Btw, there are at least 2 and maybe even 3 other men that I know who attended my previous church that are going through the same exact thing. I know they would covet your prayers as well. There is a real cancer in the Body of Christ today and it is that of people professing to be Christians and acting just like The World - particularly when it comes to the covenant of marriage. Recent statistics indicate that the Divorce Rate amongst Evangelical and Fundamental Christians is higher than The World. With that being the case, how can we even come close to expecting that The Church is making any difference to a lost & dying world? Where is the flavor & preservative in that Salt? Where is the Light in that Darkness?

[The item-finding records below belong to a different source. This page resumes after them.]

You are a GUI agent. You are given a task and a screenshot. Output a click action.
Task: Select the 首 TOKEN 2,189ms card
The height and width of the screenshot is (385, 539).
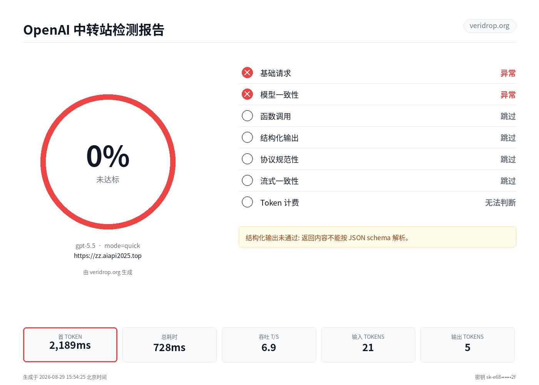tap(70, 345)
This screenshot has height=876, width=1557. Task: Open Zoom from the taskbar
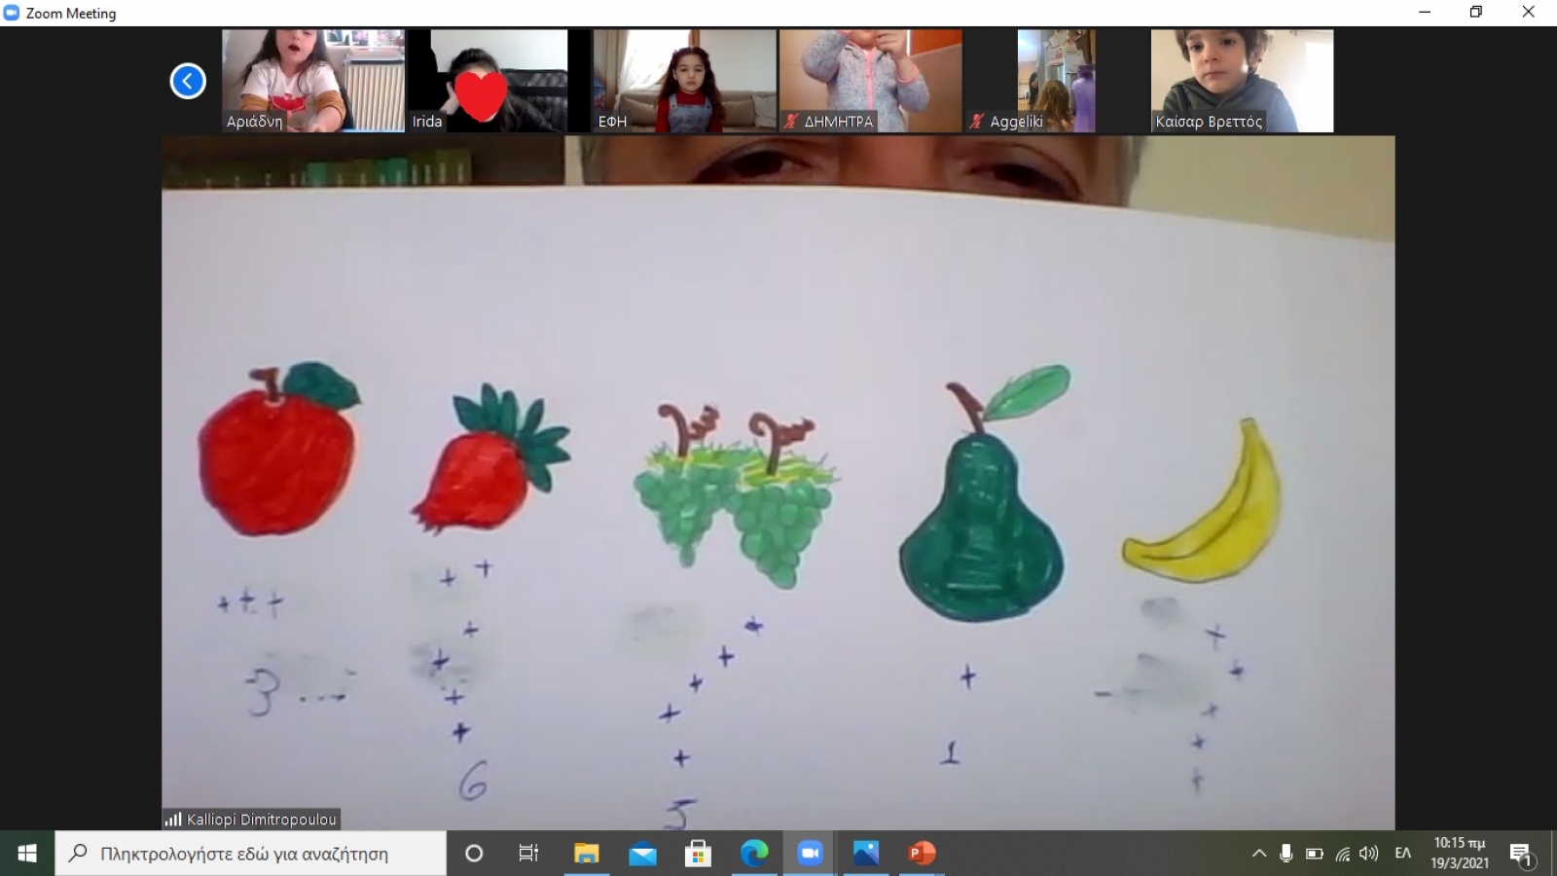(810, 854)
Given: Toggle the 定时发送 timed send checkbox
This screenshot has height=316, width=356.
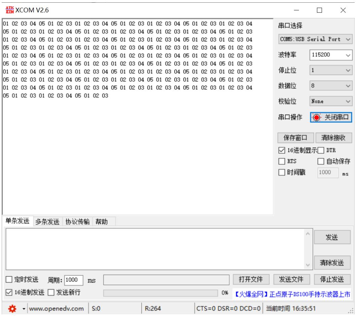Looking at the screenshot, I should 9,279.
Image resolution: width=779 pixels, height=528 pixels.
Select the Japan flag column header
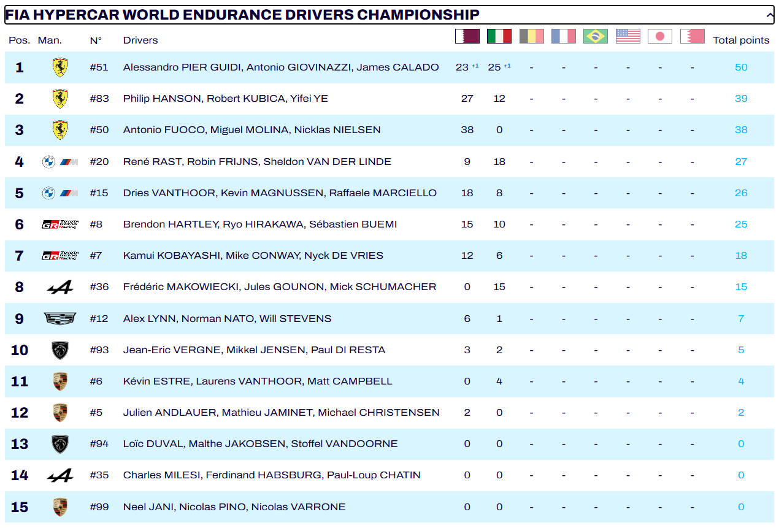pyautogui.click(x=660, y=37)
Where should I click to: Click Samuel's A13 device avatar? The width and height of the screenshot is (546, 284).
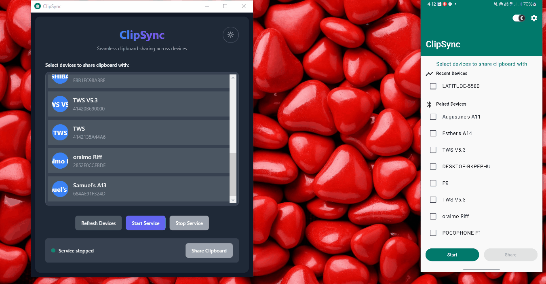60,189
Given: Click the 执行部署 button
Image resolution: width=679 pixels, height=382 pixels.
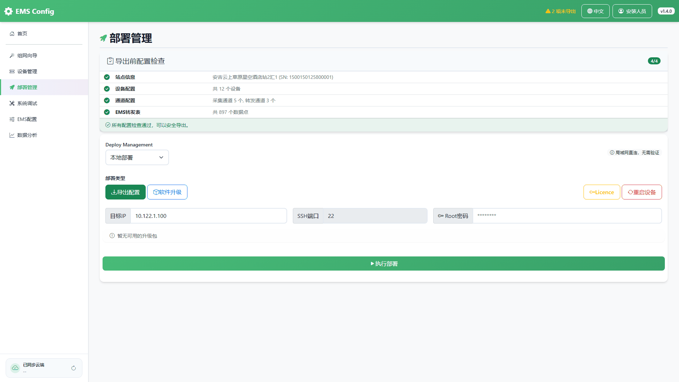Looking at the screenshot, I should [384, 264].
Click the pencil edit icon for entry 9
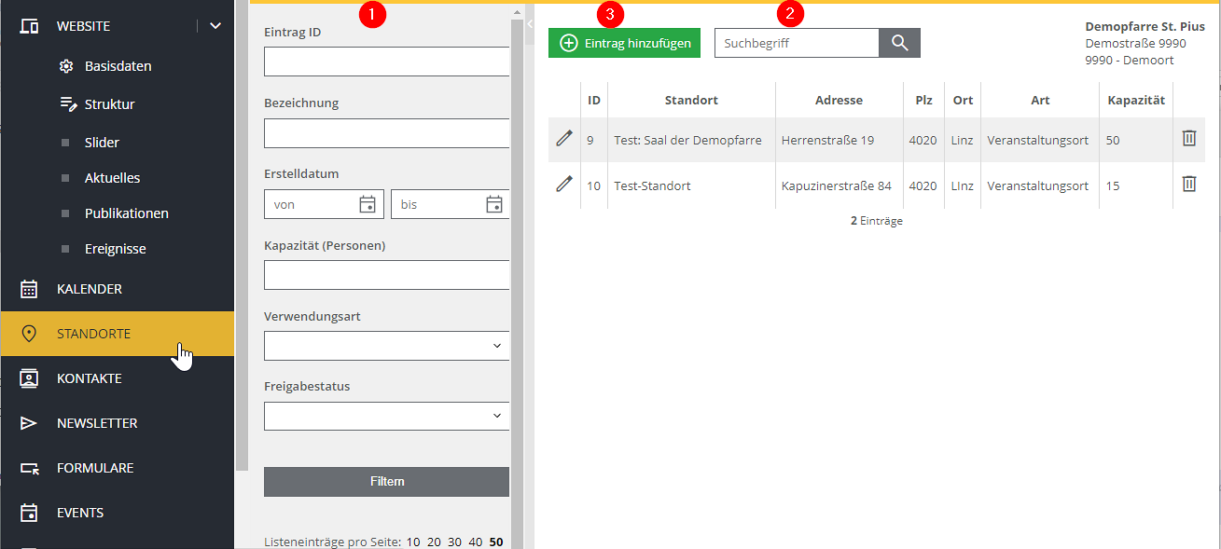Image resolution: width=1221 pixels, height=549 pixels. [x=563, y=139]
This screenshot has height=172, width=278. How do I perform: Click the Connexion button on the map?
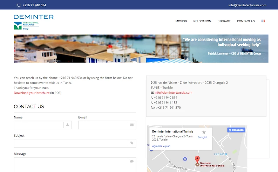point(236,130)
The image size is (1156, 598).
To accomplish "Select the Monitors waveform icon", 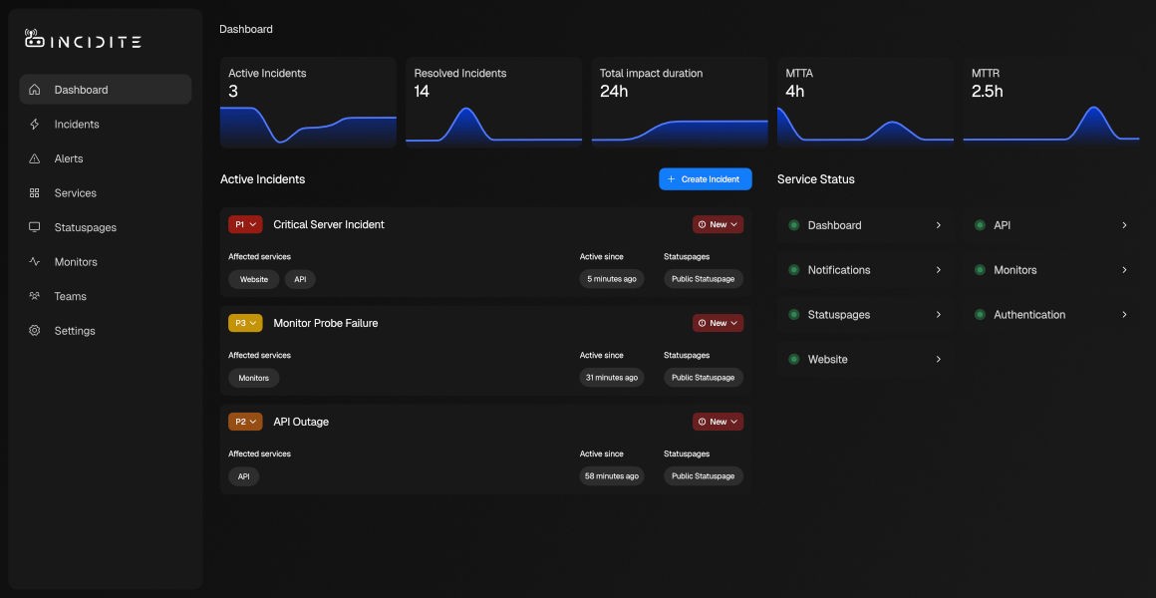I will click(x=34, y=261).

Well, as you can probably see, this is a subject very near and dear to my heart and one I could talk about forever. Lastly, let me suggest a tremendously profound book for you to read. It’s a very short read if you want it to be. I am finding it to take some time because there is just sooooooooooo much meat on each page but it’s really a small book. It’s called “Reforming Marriage” by Douglas Wilson. Now the copy I have is replete with highlighted sentences, paragraphs, and notes in the margins and everywhere else I can find space to write. You may or may not find it quite so meaty and profound. At any rate, if you can get your hand on the book, check out pages 68 & 69. In BIG BOLD letters I wrote on Page 69, “THIS IS IT!!!!”

What Douglas says on those two pages is the absolute root problem in our marriage but it also applies to every relationship. EVERY relationship. Including one’s relationship with Christ.